(Stored data entries)
_ _ _ _ _ _ _

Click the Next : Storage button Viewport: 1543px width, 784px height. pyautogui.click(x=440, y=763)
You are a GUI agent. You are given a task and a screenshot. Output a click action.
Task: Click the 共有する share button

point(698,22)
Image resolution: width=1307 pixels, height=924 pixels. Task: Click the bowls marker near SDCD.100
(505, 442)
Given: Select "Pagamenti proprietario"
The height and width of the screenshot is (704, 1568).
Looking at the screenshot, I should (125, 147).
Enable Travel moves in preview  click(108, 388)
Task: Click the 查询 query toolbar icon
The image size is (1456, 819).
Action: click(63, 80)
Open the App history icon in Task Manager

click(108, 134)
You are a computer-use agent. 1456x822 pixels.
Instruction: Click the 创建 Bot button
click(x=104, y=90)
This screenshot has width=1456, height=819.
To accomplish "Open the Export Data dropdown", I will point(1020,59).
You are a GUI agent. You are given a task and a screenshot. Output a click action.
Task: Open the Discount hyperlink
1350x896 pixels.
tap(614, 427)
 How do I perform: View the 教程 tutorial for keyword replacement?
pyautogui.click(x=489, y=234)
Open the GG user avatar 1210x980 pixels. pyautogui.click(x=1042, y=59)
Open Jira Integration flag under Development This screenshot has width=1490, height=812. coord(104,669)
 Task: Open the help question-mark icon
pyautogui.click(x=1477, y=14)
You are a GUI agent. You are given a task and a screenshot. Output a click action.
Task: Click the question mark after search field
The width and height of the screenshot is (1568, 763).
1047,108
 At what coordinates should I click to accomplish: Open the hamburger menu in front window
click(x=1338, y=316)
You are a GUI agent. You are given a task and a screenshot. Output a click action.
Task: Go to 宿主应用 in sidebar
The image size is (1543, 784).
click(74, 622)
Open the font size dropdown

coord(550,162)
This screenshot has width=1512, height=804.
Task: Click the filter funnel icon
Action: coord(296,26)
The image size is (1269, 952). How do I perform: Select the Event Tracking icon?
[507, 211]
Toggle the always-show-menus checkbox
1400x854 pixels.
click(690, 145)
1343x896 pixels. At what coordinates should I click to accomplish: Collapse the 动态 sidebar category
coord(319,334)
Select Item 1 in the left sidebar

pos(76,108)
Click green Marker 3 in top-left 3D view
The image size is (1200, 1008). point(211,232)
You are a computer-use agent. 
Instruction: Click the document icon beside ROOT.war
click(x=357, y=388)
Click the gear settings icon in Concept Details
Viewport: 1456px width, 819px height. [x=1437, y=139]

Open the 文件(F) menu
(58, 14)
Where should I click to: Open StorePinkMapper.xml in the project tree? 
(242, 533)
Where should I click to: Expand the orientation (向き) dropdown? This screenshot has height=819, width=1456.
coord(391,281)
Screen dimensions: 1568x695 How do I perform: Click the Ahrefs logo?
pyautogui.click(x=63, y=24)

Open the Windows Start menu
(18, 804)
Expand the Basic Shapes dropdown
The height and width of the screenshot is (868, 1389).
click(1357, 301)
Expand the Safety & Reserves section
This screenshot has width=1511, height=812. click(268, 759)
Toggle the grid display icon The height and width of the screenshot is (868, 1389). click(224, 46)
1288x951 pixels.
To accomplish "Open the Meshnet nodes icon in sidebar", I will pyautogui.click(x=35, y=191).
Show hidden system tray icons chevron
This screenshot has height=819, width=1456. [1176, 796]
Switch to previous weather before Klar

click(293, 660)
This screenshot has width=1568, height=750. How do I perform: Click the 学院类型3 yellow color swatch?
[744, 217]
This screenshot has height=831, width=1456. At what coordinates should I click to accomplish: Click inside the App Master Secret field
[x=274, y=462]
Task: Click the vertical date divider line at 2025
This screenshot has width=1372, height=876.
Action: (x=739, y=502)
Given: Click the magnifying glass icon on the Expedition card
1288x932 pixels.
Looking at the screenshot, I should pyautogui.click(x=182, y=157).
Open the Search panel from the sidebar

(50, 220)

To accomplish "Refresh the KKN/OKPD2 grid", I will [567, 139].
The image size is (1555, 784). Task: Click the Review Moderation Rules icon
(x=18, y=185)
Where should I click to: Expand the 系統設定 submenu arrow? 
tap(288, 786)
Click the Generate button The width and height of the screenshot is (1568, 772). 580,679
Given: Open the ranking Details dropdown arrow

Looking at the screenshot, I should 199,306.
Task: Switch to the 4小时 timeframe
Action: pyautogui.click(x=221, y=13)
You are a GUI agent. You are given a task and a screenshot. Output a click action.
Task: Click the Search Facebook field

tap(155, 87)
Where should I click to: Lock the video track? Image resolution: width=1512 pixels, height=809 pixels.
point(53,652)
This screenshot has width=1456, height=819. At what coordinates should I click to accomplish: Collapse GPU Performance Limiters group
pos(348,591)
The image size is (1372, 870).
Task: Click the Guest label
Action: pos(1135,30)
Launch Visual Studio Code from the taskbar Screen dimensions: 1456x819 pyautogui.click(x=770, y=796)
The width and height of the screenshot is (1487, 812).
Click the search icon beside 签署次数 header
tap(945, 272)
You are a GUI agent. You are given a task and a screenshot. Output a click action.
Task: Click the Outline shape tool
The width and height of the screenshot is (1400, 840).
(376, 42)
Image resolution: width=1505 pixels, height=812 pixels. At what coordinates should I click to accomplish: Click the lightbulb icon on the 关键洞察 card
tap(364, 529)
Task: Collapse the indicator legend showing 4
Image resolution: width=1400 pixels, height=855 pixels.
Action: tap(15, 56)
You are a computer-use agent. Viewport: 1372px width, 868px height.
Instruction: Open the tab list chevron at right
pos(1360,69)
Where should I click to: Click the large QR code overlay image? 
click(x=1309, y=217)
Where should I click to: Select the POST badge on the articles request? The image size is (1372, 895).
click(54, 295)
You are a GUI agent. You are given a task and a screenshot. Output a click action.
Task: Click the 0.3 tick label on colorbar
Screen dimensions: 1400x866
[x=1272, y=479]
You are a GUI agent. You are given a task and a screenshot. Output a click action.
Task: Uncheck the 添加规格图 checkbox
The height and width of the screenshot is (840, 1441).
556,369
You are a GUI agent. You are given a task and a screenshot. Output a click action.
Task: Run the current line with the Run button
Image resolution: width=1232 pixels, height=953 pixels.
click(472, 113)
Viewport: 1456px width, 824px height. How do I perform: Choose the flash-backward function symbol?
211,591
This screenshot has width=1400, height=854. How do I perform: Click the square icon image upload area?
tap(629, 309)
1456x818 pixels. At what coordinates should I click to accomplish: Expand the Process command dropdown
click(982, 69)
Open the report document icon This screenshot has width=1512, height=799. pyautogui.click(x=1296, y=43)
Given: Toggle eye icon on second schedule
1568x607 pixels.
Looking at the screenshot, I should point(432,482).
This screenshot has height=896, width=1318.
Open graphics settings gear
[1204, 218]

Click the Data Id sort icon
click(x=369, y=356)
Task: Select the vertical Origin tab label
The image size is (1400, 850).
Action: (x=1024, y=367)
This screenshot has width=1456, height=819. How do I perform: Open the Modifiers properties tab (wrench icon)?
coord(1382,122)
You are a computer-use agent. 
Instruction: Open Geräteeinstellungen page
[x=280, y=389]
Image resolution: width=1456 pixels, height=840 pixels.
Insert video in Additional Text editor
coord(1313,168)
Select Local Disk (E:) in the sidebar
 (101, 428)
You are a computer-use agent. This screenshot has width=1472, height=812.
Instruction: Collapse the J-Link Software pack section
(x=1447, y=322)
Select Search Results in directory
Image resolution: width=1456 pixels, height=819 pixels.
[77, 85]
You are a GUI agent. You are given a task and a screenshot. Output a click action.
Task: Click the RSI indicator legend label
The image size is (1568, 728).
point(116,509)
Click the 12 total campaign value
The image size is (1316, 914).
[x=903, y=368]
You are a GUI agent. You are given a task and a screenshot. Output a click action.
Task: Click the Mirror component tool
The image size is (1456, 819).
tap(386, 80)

_ _ _ _ _ _ _

**WORK INSTRUCTIONS:**
Identify all lines in the records above with the word "indicator".

**PROBLEM SOLUTION:**
Task: Collapse the indicator legend showing 4
Task: Click the RSI indicator legend label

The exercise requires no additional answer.